Great foray, Ruth, the blanks essential to the poetics of remembrance and oblivion for they share the same blanks, what is most present about the dead also the most absent, sharp features and qualities that lose their shape fastest, become the watery lacuna of memory. No matter how much we hold onto the ones we grieve, they always perforce fade into oblivion, like water through our hands, and it isn't so much their disappearance as our accepting it that is the work. I read filling in the blanks with words from a shared well whose precise location is strangely lost to me. (When did that happen?) The final three lines nailed the quandary on the head. -Brendan

Ruth said...

christina, I hope it took you to a good place.

Margaret, I feel the same about my mother's journals; her handwriting became so tiny in her last years, filling every fraction of an inch of white space, that we could hardly read them.

rosaria, thank you. I read it differently every time.

Ruth said...

Montag, yes, I know. I can picture your imagination having a field day.

Thanks, Deb. This grew out of a desire to bust down fences.
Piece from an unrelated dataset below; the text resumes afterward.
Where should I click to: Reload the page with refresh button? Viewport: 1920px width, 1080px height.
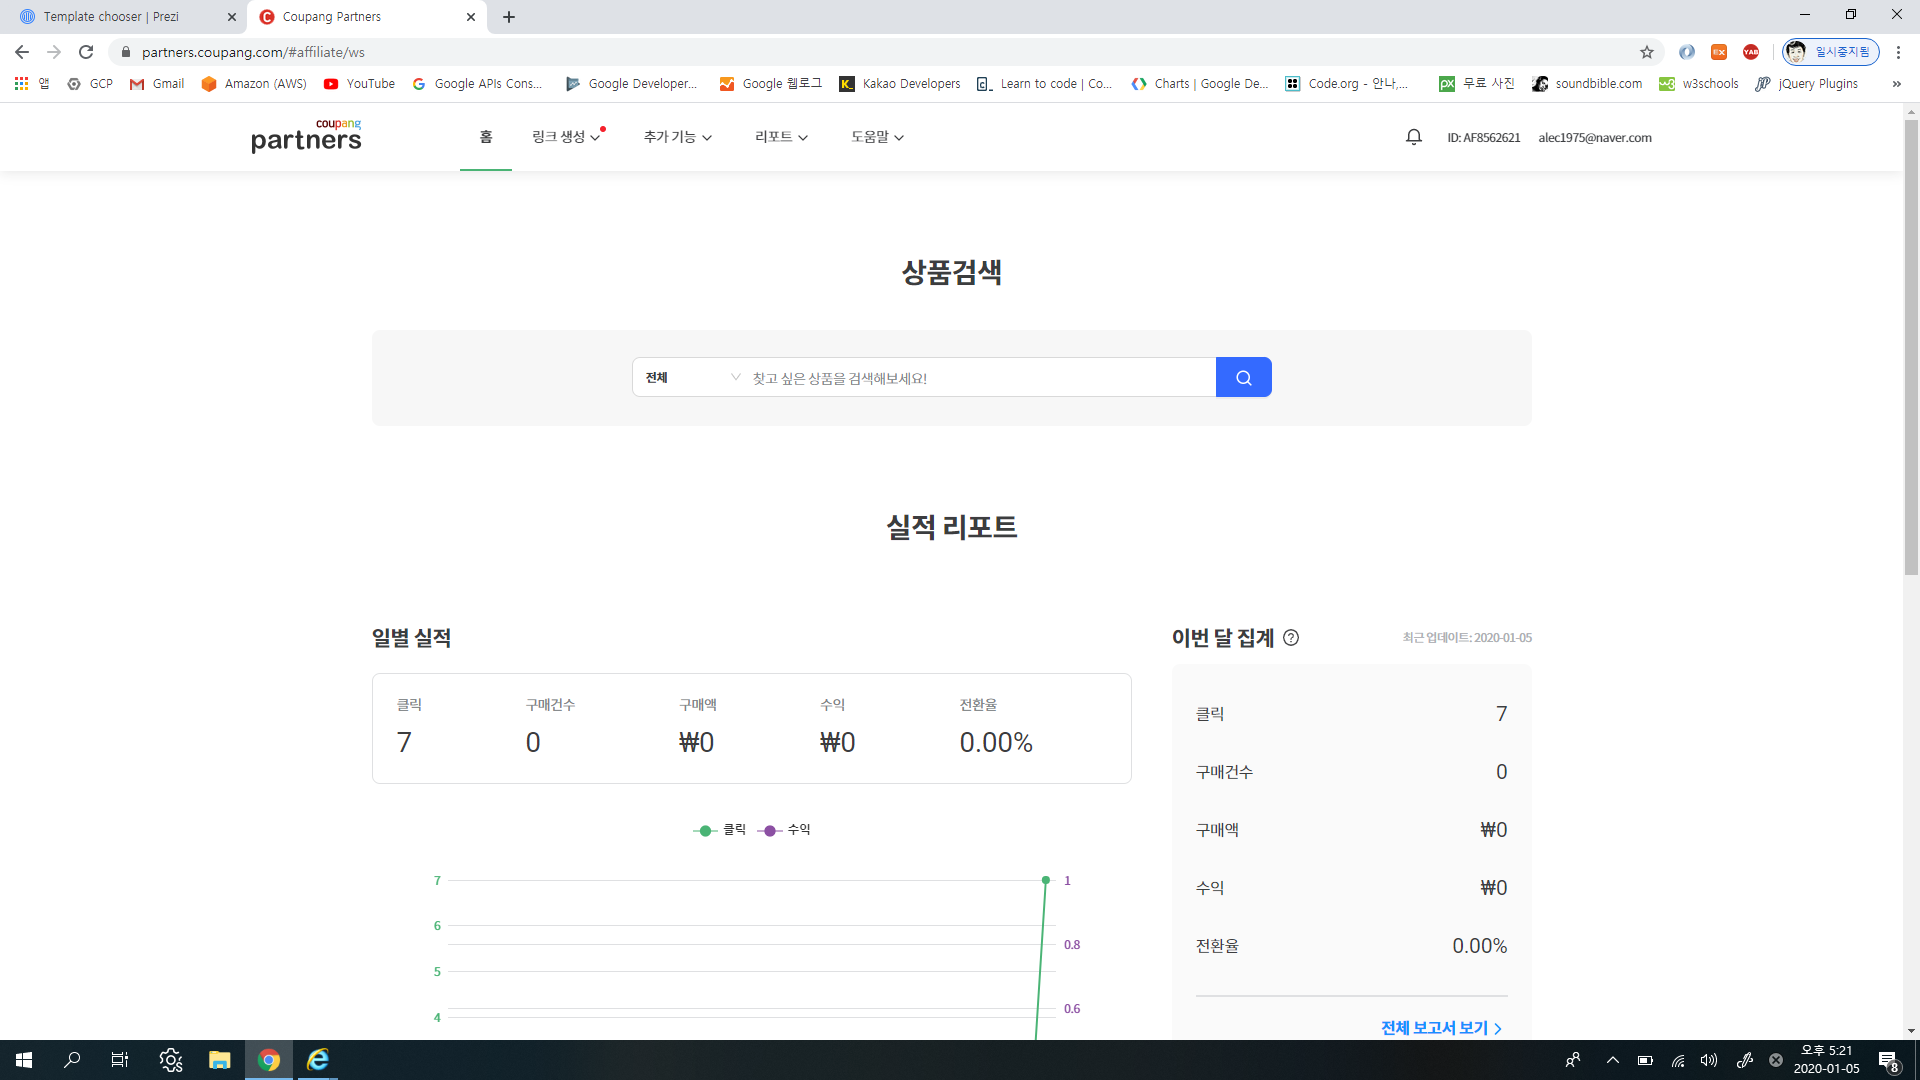click(x=86, y=52)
When it occurred to me to go for these missing pieces, I couldn't tell if it word "work." It expresses something for me, and it may not work for everyone, but there's something about this process that got at the impermanence of even loved ones in our minds and hearts.

The Broad, I like the way you put it, which reminds me of something from Stephen King, or the film Memento.

Ruth said...

Thanks, ds. The exercise is just beyond me, actually. I try to get my mind around it, and I can't, quite. But I think that ambiguity, and the nature of losing what we think we will always have, can go well together.

Oh GailO, I hadn't thought of that, though I should have, since my mom died of Alzheimer's. That's brilliant.

Thanks, Brendan. As I worked on this strange exercise, the thought kept nagging at me that I am everything to me, but since we are each that way and we perceive the world through our own lens, none of us can truly remember another when they're gone. What a lot of hooey! My own world, so important, so vast here in my mind! And yet what is it really? It was pretty sobering.

erin said...

an experiment of existence too, ruth, isn't it? we get a bruise. we push upon the bruise. it rains and leaves cradle droplets of water. we drink the water or at least lick the leaves. what are we now, here? what will we be then? then speaks directly to now, doesn't it?

this causes me to only ask, not answer. perhaps this is the wisest way?

xo
erin

Gwen Buchanan said...

You are amazing.......

California Girl said...

Clever :p

Ginnie Hart said...

Oh, wouldn't it be so fun and inpiring to read how everyone filled in the blanks! I love this, Ruthie.